:: RECORDS TO PROCESS ::
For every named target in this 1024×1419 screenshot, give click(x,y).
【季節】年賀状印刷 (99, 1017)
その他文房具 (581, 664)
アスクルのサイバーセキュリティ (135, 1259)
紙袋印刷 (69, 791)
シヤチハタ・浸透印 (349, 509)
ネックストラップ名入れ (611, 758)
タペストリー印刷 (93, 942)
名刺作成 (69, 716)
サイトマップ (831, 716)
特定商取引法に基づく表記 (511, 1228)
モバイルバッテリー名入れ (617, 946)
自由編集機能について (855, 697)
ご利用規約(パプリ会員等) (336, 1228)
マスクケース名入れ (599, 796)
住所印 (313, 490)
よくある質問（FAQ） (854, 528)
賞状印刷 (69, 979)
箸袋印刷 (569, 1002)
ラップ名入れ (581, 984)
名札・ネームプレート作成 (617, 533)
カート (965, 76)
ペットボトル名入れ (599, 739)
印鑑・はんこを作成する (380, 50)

:: TASK PROMPT ::
The expected answer is a word-for-word copy of every line from the one that contains "よくある質問（FAQ） (854, 528)" through the final line of the material.

:: ANSWER TO THIS EXERCISE ::
よくある質問（FAQ） (854, 528)
賞状印刷 (69, 979)
箸袋印刷 (569, 1002)
ラップ名入れ (581, 984)
名札・ネームプレート作成 (617, 533)
カート (965, 76)
ペットボトル名入れ (599, 739)
印鑑・はんこを作成する (380, 50)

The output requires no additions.